As financial markets dance, though, lost in the QE trance music, massive questions now loom. The ECB has expanded its balance sheet 150pc during the five years since the sub-prime collapse. The Fed has overseen a 220pc ballooning of base money.
“Extraordinary measures” on this scale may be unprecedented but both look moderate compared to the Bank of England, which has implemented balance sheet growth of 370pc since the credit crunch began in earnest — the vast majority of it, in a bizarre form of circular financing, being used to buy government bonds.
How will these vast balances be unwound? What will happen to sovereign bond prices once governments stop self-buying? That will truly determine, rather than any “forward guidance”, just how long our central banks can keep interest rates “ultra-low”. And what will the reaction of currently spaced-out Western equity markets be once the sugar rush fades, reality hits and the money-printing ends? What happens when the QE music stops?
Some of us have posed such uncomfortable questions for years now — and been derided for our trouble. In recent weeks, the now vast scale of QE, and its broader collateral damage, have forced such issues into mainstream discourse.
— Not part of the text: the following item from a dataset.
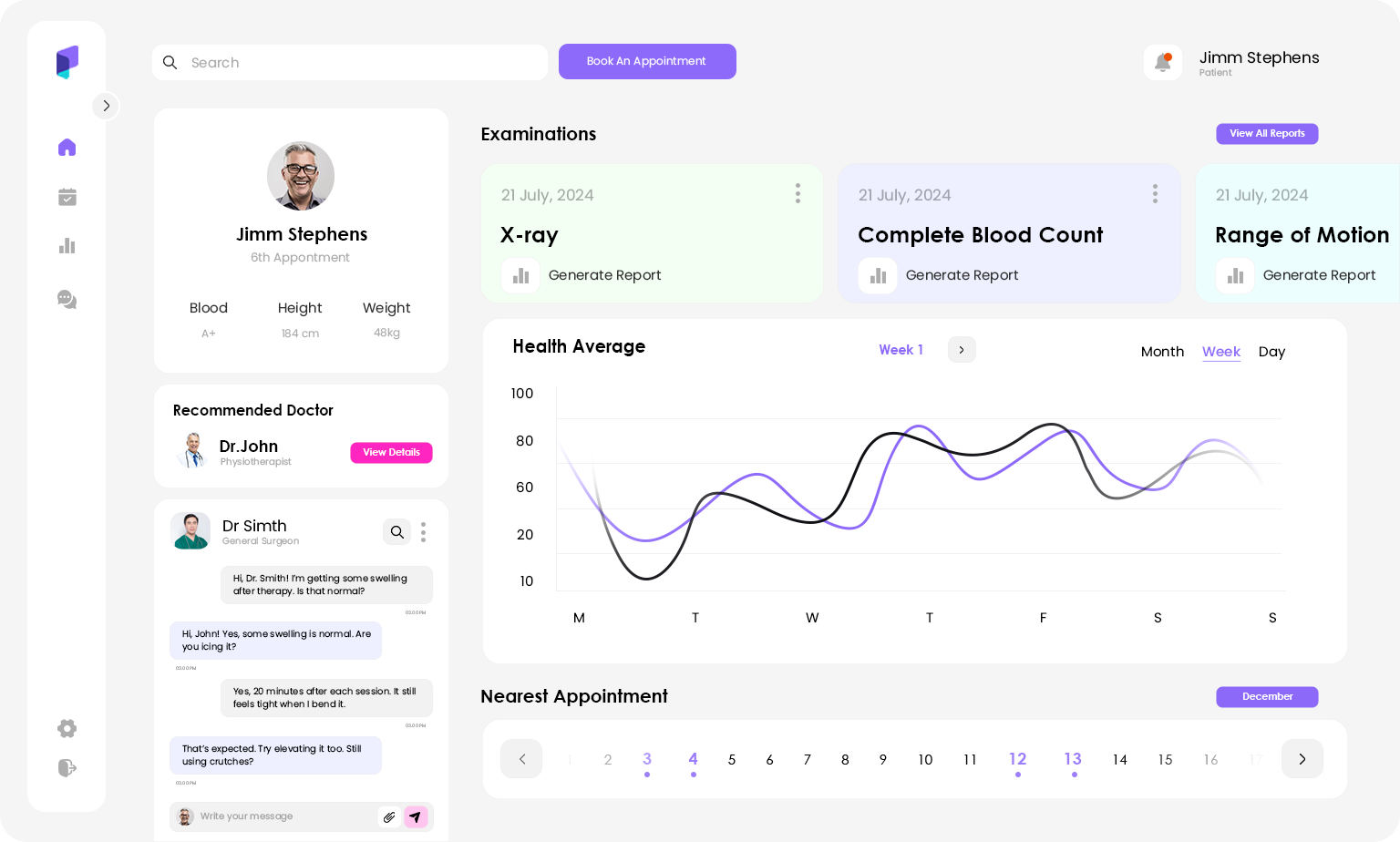1400x842 pixels.
Task: Switch Health Average to Day view
Action: (x=1271, y=352)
Flickering signs of returning Western growth have also brought official recognition that such measures may soon be hard to justify and that, to paraphrase Chuck Prince, things could indeed “get complicated”, when the lights come up and the QE party is over.
Last week, the International Monetary Fund (IMF) acknowledged that, having strayed into “uncharted waters”, central banks will find the QE exit “difficult to control”. The world’s leading economic watchdog recognised, in an official paper, that long-term interest rates could spike as investors demand higher yields to fund cash-strapped governments, with commercial credit risks also rising as higher rates make it harder for borrowers to service loans.
Presenting his final quarterly Inflation Report before his July retirement, the Bank of England Governor, Sir Mervyn King, also warned that post-QE complications mean that rates “may rise faster than current market expectations” of no increase until late 2016. The IMF also nodded to “diminishing returns” in continuing with QE. That states the case rather mildly. QE and the related slashing of interest rates to deeply negative real-terms levels has not only hammered pensioners and other savers but stored up a world of future inflationary pain.
With many large Western banks still moribund, and massive undeclared losses on their balance sheets, QE hasn’t resulted in more growth-generating working capital being extended to credit-worthy firms and households. It’s gone instead into asset markets, bidding up not only shares but also oil and basic foodstuffs on global exchanges.
That’s pleased the City and Wall Street but done serious real world damage. Expensive energy has made Western recovery much tougher, while soaring food costs have led to a wave of unrest across the developing world, arguably sparking the Arab Spring.
And, while we’re at it, QE has also deeply annoyed the governments of powerful Western creditors like China and Brazil. By inflating their currencies, our money-printing has harmed their exports. It’s also debased the dollar, pound and euro, so lowered the real value of what we owe.
That’s a principal reason why the World Trade Organisation is in turmoil, with the increasingly strident emerging powers in open revolt and the world economy suffering the first failure of a multilateral trade negotiation since the 1930s. So, yes, you could say that QE now has “diminishing returns”.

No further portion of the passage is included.